I was reading the erlang documentation about file io and saw this:
On operating systems with thread support, it is possible to let file
operations be performed in threads of their own, allowing other Erlang
processes to continue executing in parallel with the file operations.
See the command line flag +A in erl(1).
so what I expected was that the time required for an IO operation would be reduced if I added asynchronous threads.
instead, when I tried running erl +A1,erl +A6 or erl +A12 (on a 6-core machine) the time required to write in a file increased 5-10 times.

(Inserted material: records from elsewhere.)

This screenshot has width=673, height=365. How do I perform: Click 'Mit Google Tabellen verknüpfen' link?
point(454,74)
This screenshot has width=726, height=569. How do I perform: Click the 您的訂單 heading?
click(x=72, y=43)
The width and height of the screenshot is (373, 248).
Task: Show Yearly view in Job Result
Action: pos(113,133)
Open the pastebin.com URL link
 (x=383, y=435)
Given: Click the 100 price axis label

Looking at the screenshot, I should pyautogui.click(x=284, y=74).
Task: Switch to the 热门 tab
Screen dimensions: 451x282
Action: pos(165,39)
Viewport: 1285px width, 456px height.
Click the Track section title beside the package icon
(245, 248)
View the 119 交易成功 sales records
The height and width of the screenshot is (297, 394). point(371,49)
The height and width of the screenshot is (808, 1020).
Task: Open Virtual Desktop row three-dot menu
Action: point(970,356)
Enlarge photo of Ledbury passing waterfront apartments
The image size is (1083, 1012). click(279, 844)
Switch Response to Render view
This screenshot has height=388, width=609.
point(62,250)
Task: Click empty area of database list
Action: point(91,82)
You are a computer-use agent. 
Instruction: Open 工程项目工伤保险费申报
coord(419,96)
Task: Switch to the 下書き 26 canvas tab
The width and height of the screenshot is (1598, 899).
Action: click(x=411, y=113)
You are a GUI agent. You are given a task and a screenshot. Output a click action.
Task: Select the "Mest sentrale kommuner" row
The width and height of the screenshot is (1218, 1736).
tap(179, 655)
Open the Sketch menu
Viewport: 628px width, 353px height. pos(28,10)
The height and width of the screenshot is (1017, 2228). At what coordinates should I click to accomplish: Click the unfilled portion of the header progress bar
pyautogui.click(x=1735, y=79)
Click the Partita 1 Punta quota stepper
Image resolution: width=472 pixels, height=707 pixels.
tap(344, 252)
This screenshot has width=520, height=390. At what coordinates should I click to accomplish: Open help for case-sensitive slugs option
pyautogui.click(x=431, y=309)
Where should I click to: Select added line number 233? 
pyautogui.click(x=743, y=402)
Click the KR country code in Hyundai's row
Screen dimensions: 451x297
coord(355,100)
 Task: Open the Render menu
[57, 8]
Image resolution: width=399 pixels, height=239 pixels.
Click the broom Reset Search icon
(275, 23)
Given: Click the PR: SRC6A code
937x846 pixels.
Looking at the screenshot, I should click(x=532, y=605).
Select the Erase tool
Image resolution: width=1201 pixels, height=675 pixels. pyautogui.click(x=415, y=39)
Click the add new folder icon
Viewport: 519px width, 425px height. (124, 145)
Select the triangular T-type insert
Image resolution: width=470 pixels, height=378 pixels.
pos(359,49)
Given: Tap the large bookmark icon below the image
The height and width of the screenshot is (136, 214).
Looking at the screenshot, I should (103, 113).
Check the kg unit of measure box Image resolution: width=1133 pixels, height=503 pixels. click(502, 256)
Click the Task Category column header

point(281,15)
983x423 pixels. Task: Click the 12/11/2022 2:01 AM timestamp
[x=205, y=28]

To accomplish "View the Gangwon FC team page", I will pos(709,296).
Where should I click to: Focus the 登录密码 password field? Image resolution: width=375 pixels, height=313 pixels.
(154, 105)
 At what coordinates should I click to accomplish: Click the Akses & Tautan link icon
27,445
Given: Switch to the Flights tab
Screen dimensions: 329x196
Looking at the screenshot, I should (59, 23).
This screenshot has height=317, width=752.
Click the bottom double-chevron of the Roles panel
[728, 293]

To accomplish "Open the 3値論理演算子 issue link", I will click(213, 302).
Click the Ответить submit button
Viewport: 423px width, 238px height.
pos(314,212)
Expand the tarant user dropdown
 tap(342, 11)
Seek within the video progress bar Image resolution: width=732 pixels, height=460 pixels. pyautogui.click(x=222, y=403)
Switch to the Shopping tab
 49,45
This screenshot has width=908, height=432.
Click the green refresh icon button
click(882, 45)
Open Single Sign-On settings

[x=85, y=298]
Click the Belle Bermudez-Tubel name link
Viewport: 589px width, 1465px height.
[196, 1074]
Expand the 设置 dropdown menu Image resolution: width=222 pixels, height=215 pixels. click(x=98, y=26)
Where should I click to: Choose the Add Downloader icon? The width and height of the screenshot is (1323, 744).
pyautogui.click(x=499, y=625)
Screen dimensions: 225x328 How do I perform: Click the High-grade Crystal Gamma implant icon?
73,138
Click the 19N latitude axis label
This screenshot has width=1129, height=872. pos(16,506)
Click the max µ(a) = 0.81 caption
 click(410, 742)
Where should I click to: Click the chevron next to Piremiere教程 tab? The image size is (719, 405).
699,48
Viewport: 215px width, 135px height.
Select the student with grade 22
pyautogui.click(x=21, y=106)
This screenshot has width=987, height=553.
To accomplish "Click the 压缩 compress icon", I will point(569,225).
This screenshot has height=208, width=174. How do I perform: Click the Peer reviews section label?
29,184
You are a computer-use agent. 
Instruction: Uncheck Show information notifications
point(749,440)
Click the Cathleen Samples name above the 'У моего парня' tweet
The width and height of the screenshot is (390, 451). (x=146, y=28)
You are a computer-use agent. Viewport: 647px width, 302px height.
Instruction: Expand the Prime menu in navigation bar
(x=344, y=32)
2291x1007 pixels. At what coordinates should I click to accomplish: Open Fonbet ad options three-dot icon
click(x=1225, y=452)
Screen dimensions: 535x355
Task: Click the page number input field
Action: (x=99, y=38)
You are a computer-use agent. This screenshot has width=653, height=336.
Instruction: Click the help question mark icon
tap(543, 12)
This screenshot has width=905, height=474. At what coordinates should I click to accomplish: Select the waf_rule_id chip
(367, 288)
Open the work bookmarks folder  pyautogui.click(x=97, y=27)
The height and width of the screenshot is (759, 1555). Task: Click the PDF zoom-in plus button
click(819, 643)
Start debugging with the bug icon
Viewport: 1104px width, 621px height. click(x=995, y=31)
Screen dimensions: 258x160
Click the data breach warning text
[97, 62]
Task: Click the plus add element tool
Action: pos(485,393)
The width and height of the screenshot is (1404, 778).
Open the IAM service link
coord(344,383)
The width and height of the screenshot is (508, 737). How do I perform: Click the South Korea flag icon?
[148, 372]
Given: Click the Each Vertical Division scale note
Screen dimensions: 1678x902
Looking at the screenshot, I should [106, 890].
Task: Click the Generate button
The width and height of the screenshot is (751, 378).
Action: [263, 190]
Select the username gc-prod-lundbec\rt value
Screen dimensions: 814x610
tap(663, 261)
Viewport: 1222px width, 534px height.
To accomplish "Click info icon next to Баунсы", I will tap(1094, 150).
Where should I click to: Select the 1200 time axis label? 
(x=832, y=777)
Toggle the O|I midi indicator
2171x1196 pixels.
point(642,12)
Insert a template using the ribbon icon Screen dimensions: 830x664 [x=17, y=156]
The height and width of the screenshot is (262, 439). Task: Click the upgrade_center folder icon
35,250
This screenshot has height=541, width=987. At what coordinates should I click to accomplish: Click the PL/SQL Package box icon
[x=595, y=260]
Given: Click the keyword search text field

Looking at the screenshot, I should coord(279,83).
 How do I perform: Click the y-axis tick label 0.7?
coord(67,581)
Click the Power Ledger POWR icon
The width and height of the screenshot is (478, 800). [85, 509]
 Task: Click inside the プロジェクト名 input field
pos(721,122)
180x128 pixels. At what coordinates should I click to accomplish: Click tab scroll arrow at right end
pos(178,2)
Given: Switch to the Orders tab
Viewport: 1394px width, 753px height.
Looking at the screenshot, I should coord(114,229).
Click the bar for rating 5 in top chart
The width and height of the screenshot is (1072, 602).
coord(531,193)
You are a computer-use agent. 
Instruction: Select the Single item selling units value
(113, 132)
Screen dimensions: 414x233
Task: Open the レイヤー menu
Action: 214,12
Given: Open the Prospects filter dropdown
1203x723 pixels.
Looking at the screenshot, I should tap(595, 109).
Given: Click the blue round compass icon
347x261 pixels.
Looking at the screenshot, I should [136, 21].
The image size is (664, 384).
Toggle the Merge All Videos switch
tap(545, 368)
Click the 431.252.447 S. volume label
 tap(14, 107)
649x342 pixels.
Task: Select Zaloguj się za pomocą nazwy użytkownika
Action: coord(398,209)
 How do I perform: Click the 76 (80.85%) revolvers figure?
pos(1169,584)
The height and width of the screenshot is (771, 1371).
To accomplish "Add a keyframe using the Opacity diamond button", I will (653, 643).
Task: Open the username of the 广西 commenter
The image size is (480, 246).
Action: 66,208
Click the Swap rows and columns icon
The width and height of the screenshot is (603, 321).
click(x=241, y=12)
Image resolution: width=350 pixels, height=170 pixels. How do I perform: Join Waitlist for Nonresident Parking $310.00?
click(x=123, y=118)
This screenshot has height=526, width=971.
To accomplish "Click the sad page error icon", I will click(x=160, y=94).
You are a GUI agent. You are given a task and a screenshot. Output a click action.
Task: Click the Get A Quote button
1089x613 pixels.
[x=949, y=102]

I used timer:tc/3 to measure time and I used io:write/2, file:write/2 (converted the term to binary) and file:write/2 while opening the file with the raw flag. the term was ~170kb in size and was written 1000 times. Used R14B04 (but I got similar results with R15A too).
Am I doing something wrong, either in utilizing the asynchronous IO or in measuring its efficiency?
Could it be that the overhead introduced by passing the term (perhaps because its size is small) out-weights the speedup gained?
the (not so elegant :$) code:
-module(test).
-compile(export_all).
test()->
{ok,F}=file:open(foo,[raw,write]), % or just [write]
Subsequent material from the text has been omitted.